Adnams is one of those regional brewers that is proud of its roots in the local community, yet manages to have a significant presence in the wider world.  There can’t be many beer drinkers who don’t know of Adnams, and enjoy their beer – I certainly do – well, most of the time…  I recently had a little Adnams session at home, and partook of 3 of their bottled beers.  It wasn’t the first time I’d sampled these beers, but the first time I’d drunk them at the same session and was able to compare and contrast them.

East Green Carbon Neutral (4.3%) – this claims to be the UK’s first carbon-neutral beer – based on using local ingredients and minimum carbon impact techniques, plus “a tiny amount of offsetting”.  As for the beer itself, it’s a bit strange – no, very strange.  It smells and tastes of cabbage water – very peculiar.  It is bitter, but the weird bolied-greens taste overpowers everything else.  Could I just have got a bad bottle?  Well, I’ve tried it a couple of times and it has tasted the same each time – I just hope I don’t get used to it.  I hate to say this about a beer, especially one from a respected brewer like Adnams, but I don’t like it, and wouldn’t recommend it.  Interestingly, when I tried to find a link to some details about this beer, I discovered that the Adnams website doesn’t mention it.  Maybe they have got the message and have stopped producing it.  There are lots of websites with press releases, but you can Google them for yourself.

The Bitter Classic Beer (4.5%) – that’s more like it!  A lovely bitter beer, and a welcome relief after the East Green (I did manage to finish it – I never like to waste beer).  Not a strong smell – mildly malty – but a good bitter hit.  Very satisfying, and one of my favourite beers.

Broadside (6.3%) – a nice “pudding beer” to finish with.  I was unaware, until I read the bottle notes, that this beer commemorates the Battle of Sole Bay fought by the English against the Dutch in 1672 off the coast near Southwold.  Well, you learn something new every day, and if you can learn it while you’re drinking a decent beer, so much the better.  The bottle claims that this beer is “rich in fruit cake aromas, almonds and conserved fruits”.  It has a malty, fruity smell – sweet, plummy, succulent taste.  It is sweet, but there is an underlying bitterness and a bitter finish.  I’m not a great fan of strong sweet beers, but I found this very satisfying and very drinkable, and would definitely drink it again.

Records »
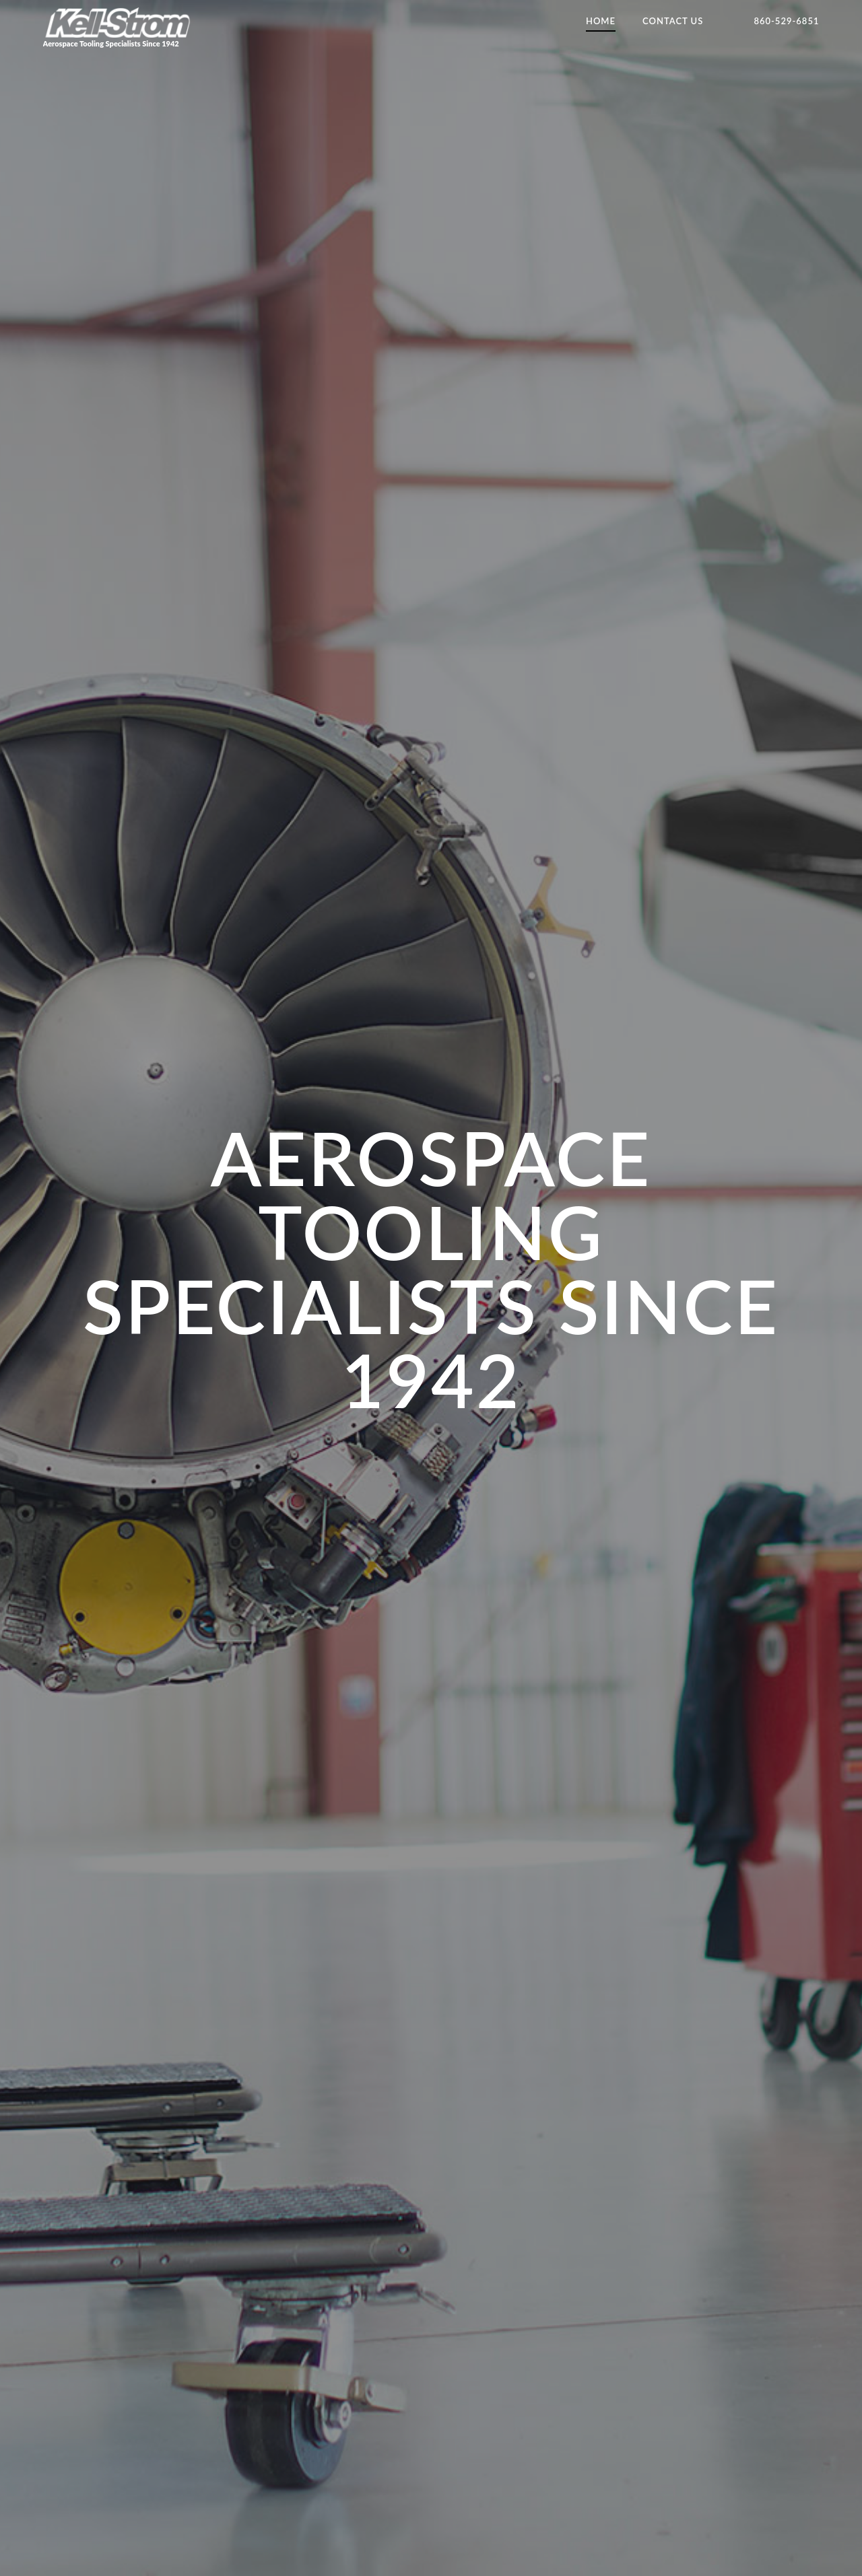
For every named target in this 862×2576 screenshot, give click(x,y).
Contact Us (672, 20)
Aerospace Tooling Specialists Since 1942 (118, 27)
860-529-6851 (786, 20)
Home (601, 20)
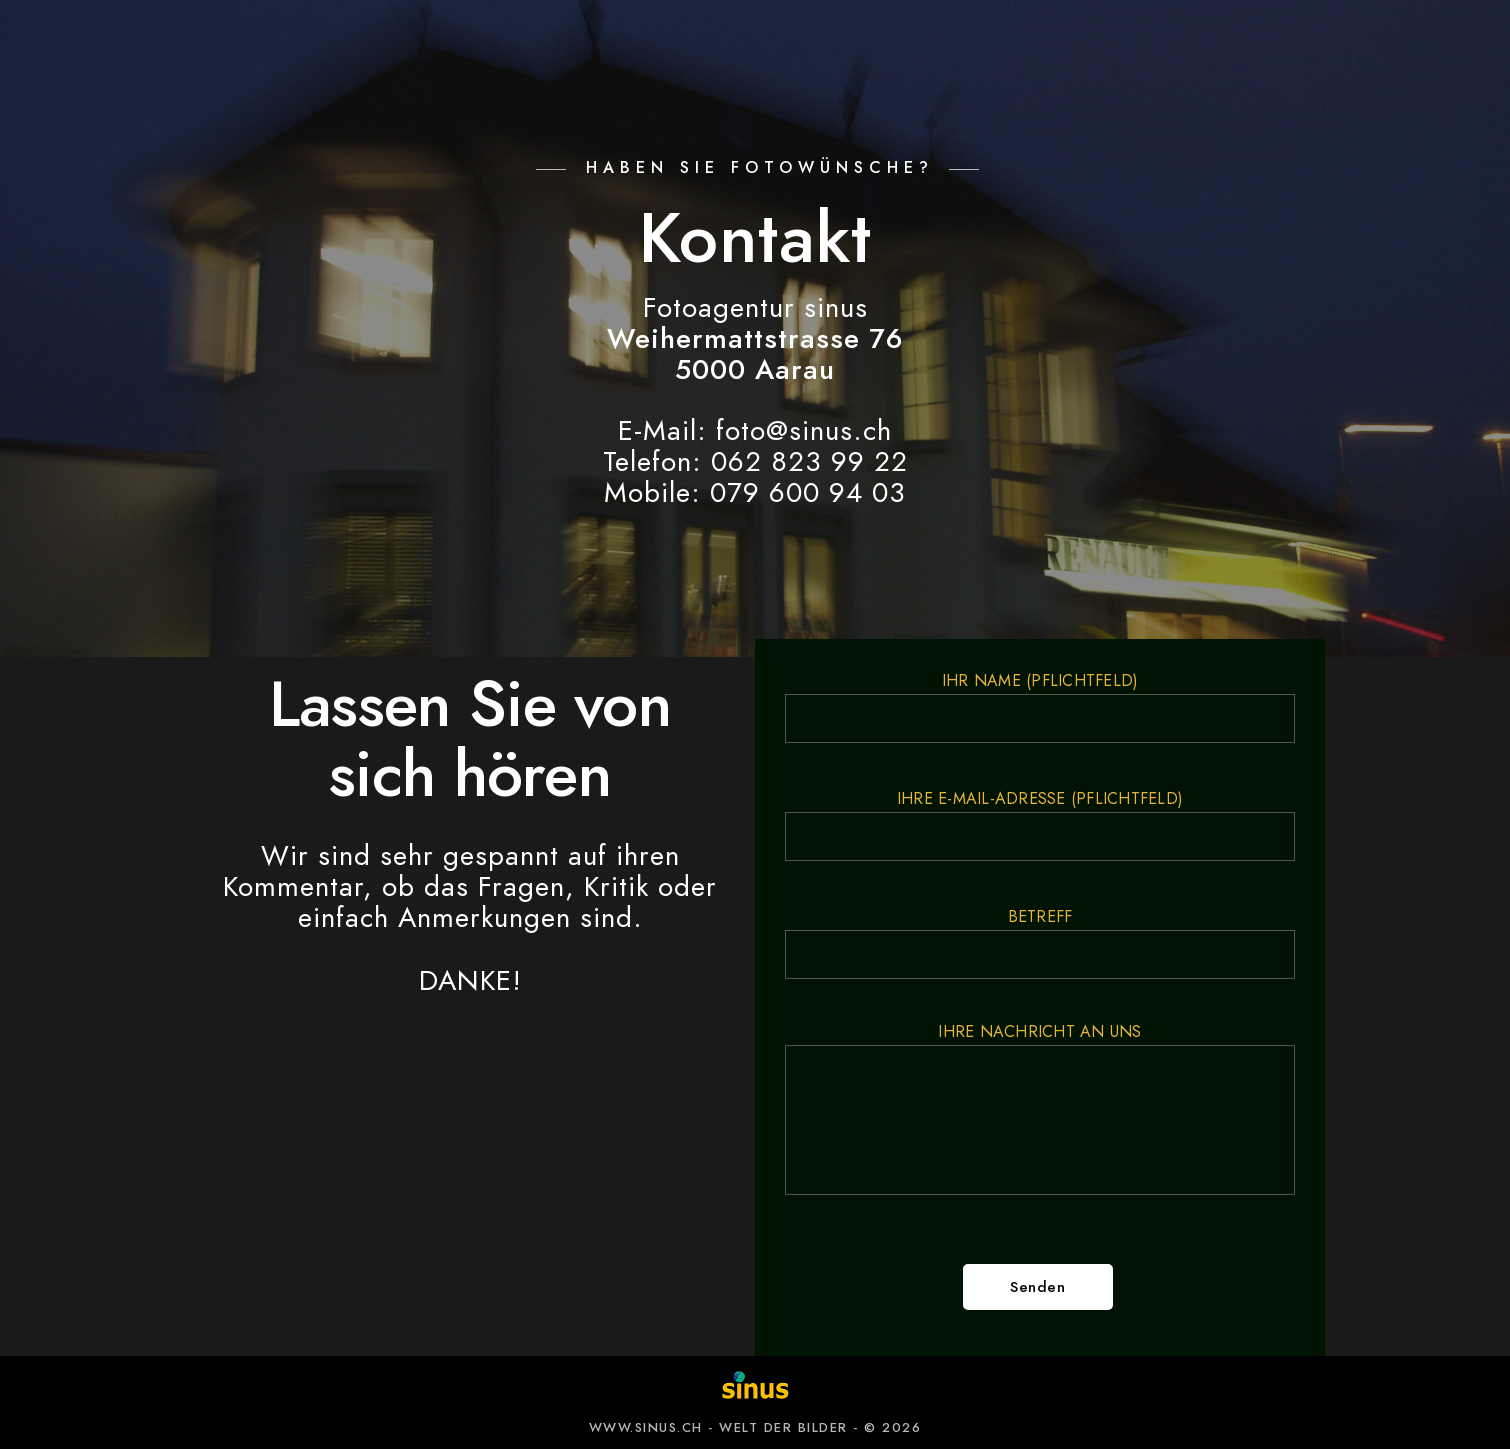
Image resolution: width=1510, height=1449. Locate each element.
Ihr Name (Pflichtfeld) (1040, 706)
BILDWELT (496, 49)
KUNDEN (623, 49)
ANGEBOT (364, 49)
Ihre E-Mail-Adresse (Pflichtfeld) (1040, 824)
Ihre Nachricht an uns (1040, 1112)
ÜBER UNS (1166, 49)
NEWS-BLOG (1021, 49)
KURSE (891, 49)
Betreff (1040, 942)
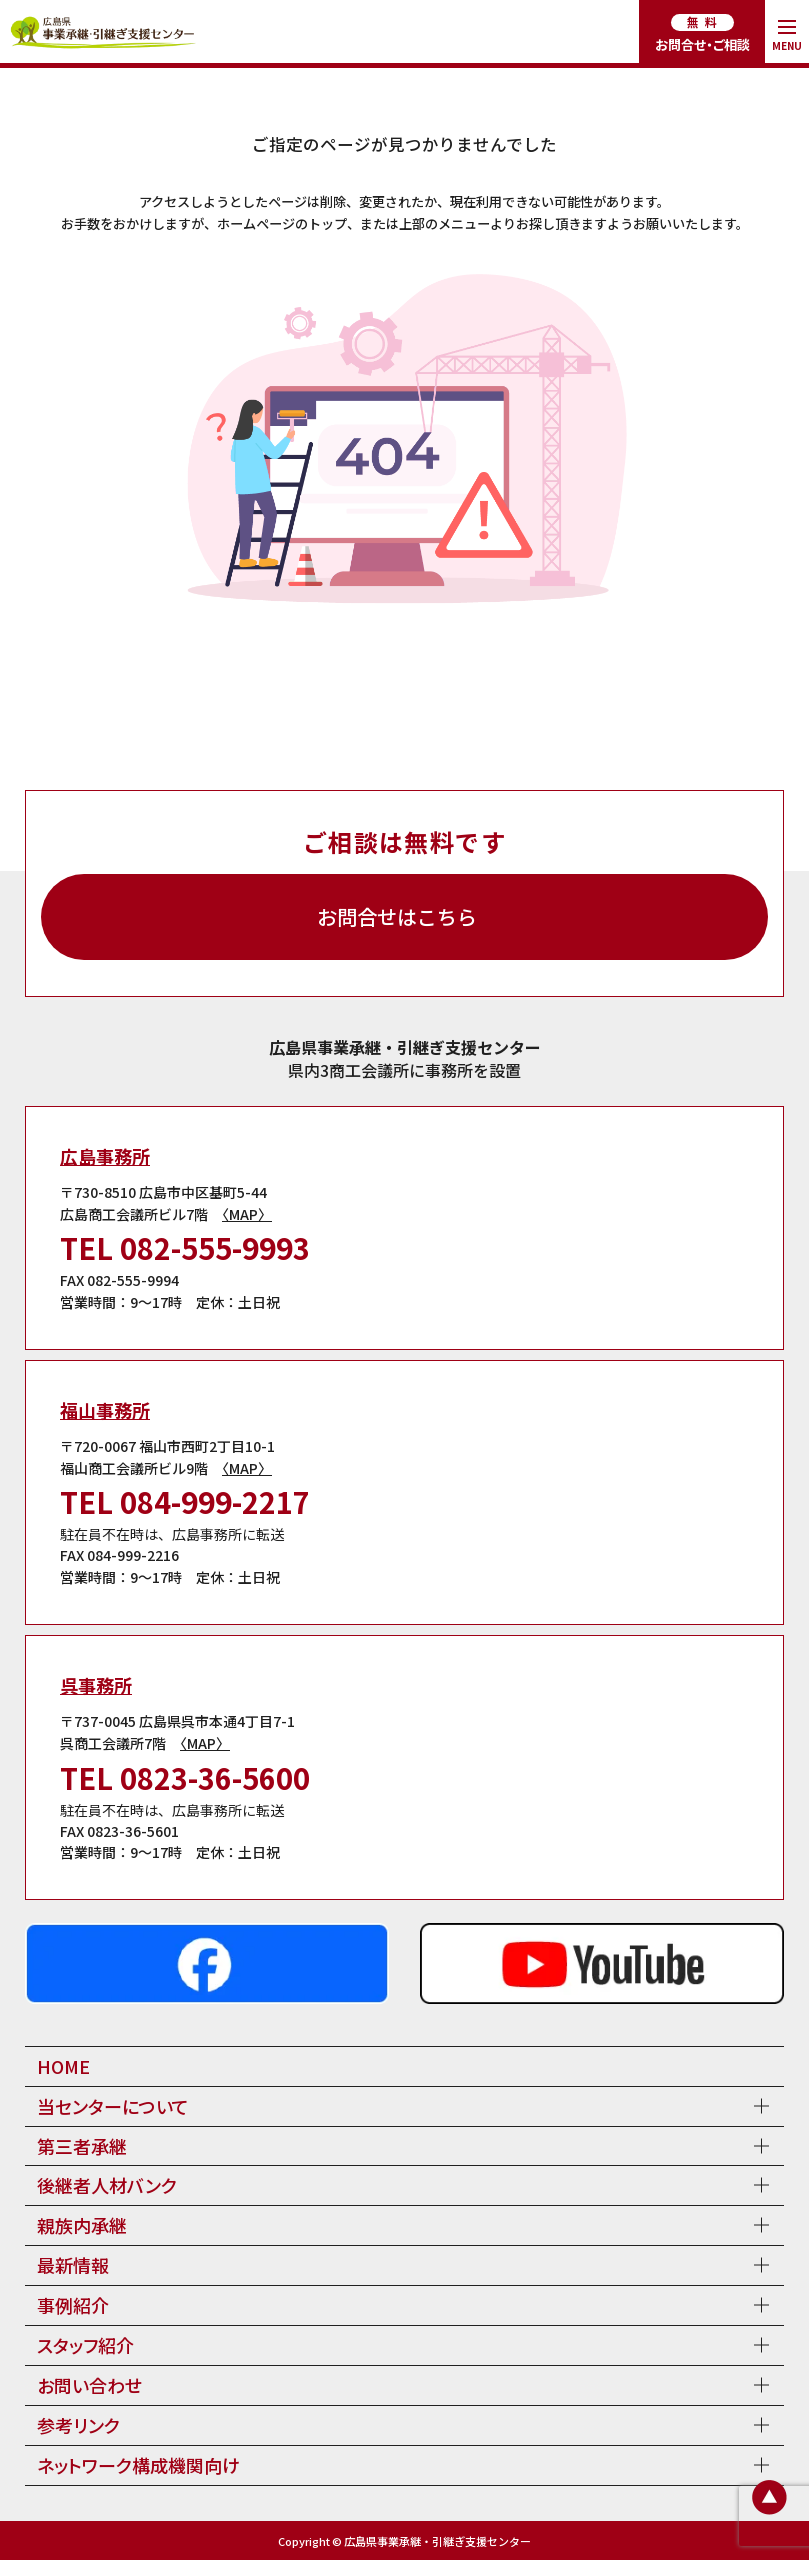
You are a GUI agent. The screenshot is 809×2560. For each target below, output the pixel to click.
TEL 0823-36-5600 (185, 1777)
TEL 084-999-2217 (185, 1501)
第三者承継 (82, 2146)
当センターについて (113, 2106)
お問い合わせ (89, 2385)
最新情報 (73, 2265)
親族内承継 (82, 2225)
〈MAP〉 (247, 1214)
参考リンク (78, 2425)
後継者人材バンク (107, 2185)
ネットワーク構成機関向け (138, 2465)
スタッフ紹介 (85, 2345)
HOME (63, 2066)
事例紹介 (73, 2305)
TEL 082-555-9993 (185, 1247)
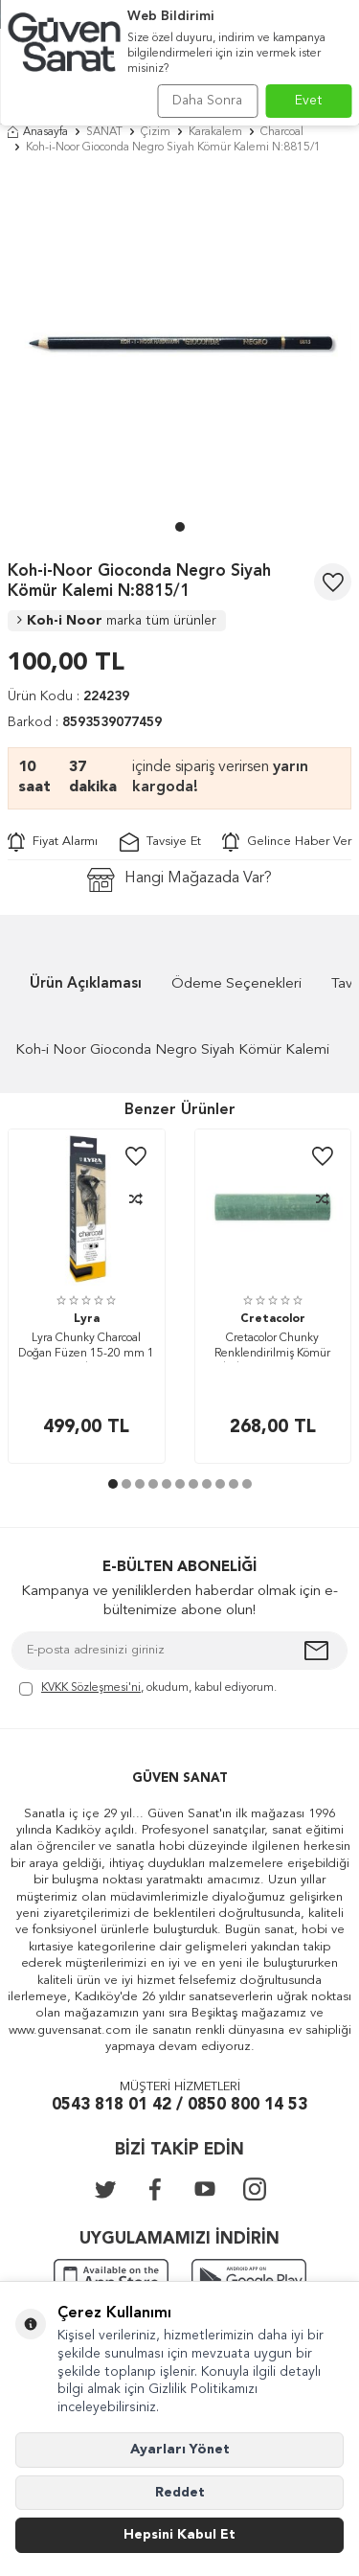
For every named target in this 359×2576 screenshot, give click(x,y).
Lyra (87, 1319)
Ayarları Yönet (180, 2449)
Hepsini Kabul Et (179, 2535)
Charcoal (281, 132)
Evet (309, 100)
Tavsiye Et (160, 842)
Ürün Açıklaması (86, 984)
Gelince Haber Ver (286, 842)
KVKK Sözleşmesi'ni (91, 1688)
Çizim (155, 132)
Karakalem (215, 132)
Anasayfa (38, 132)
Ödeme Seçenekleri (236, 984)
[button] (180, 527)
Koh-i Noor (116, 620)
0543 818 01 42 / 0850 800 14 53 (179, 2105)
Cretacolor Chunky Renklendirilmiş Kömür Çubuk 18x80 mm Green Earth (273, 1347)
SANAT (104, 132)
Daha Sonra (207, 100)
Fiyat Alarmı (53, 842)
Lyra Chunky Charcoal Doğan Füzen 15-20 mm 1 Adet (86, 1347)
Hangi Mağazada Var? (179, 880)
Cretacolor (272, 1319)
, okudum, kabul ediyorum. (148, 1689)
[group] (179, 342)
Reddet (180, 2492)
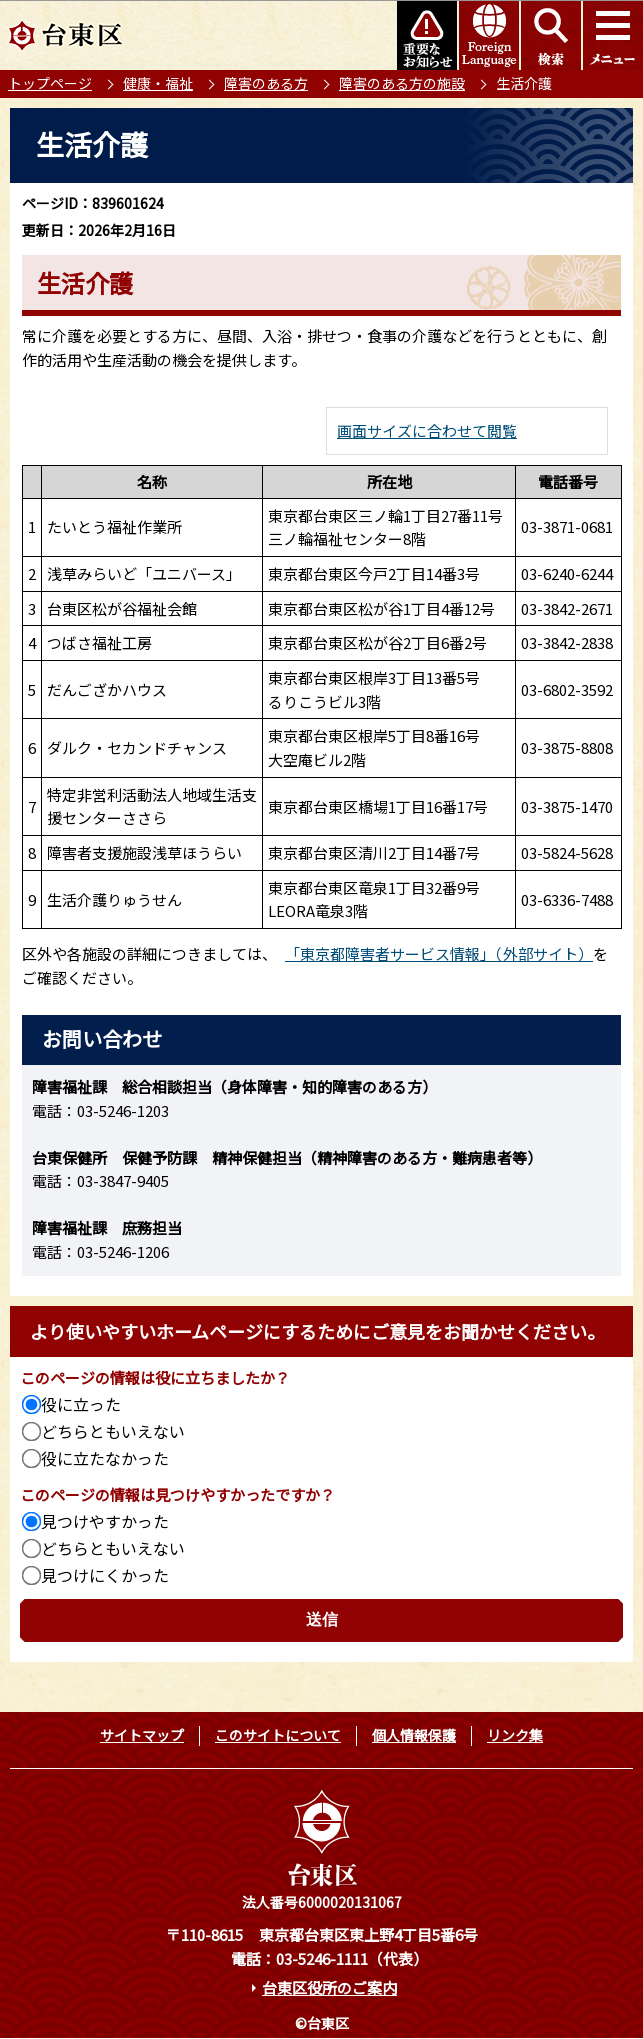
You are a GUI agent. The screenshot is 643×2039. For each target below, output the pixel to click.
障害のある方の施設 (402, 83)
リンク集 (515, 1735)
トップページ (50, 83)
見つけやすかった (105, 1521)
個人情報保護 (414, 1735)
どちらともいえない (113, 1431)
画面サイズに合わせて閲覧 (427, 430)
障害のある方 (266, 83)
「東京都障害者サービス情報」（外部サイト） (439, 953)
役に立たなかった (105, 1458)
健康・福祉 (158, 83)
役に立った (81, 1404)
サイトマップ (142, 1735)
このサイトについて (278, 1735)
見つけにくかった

Task to complete » Retype the stretch of the Adnams beer review from "Adnams is one" through "and contrast them." without changing a word.

Result for this task »
Adnams is one of those regional brewers that is proud of its roots in the local community, yet manages to have a significant presence in the wider world.  There can’t be many beer drinkers who don’t know of Adnams, and enjoy their beer – I certainly do – well, most of the time…  I recently had a little Adnams session at home, and partook of 3 of their bottled beers.  It wasn’t the first time I’d sampled these beers, but the first time I’d drunk them at the same session and was able to compare and contrast them.